= Beginning of Section =

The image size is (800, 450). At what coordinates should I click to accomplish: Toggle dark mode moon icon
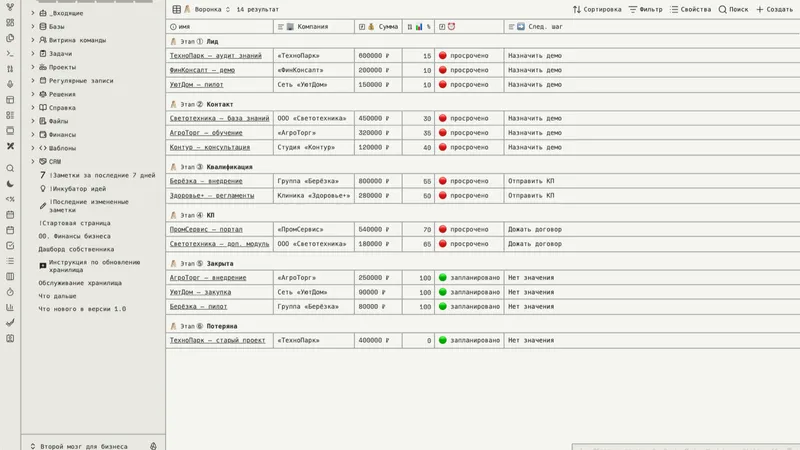(10, 184)
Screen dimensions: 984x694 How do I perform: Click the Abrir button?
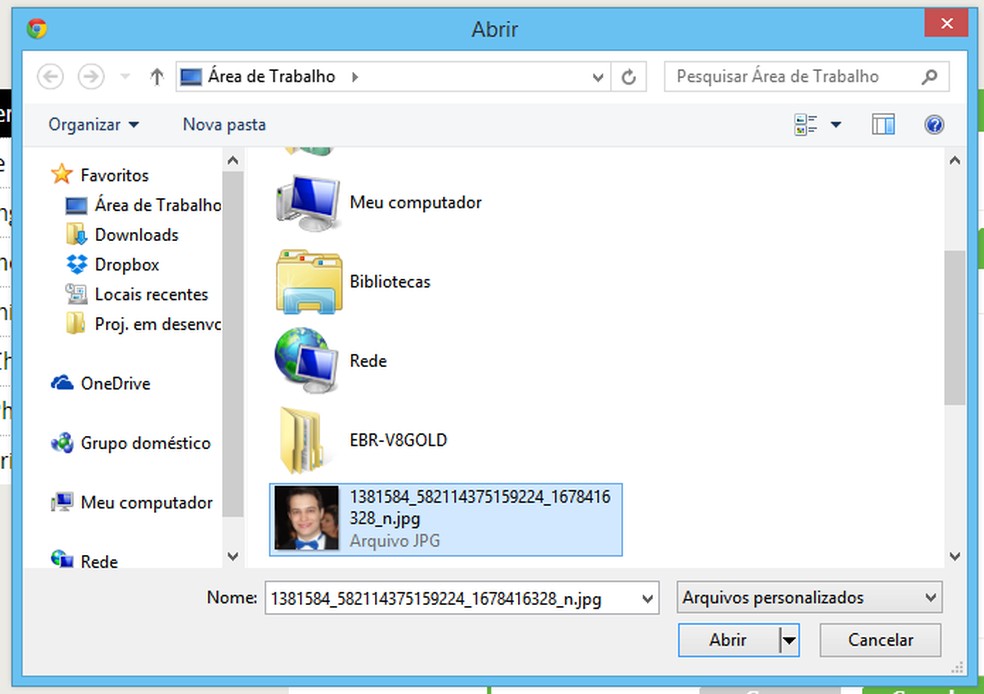pos(728,640)
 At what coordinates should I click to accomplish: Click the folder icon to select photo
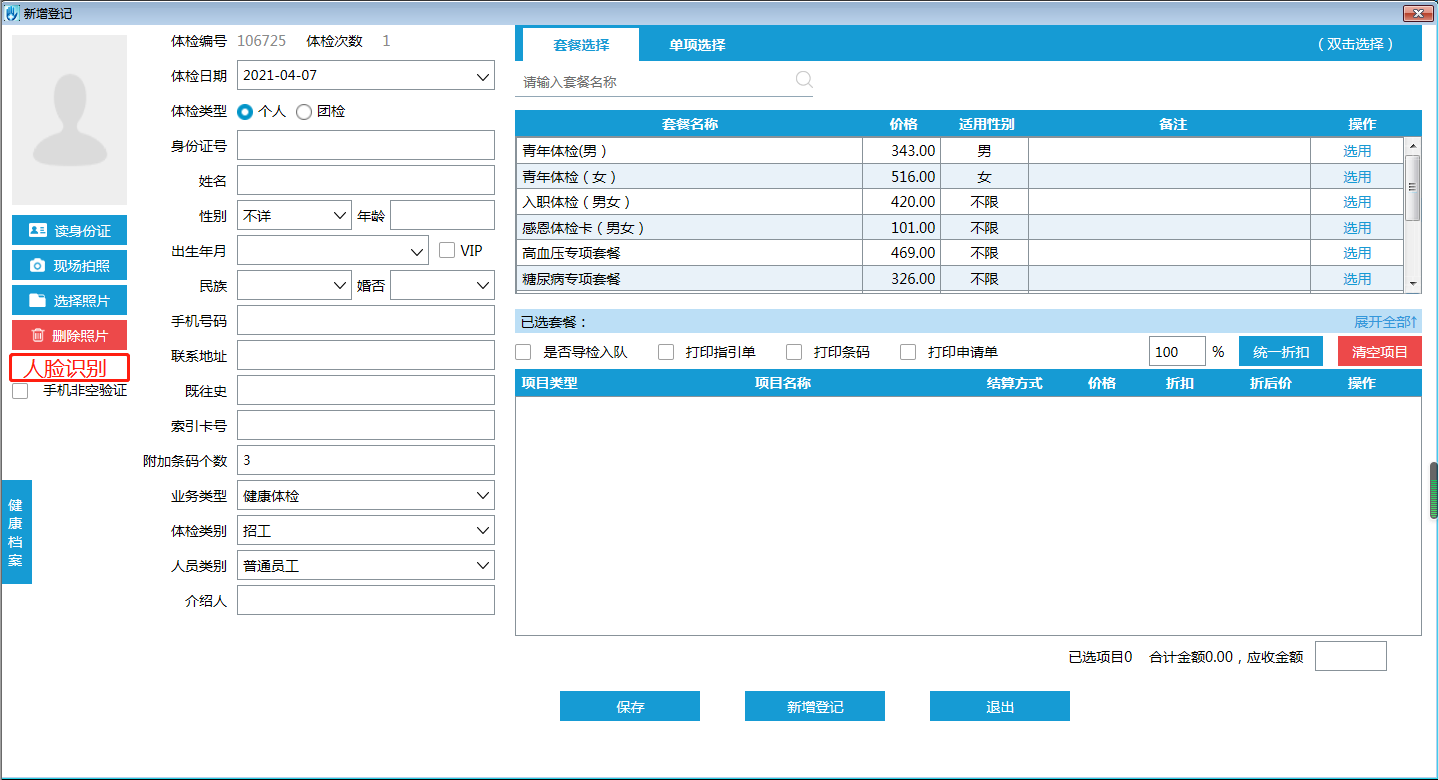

= End of Section =

(ACTIVITY) Output the records above exactly, omitting the pictures.

(WRITTEN REPLY)
The image size is (800, 450). At what coordinates should I click to accomplish: Toggle dark mode moon icon
(10, 184)
Screen dimensions: 984x694 How do I perform: Click the Abrir button?
pos(728,640)
 At what coordinates should I click to accomplish: Click the folder icon to select photo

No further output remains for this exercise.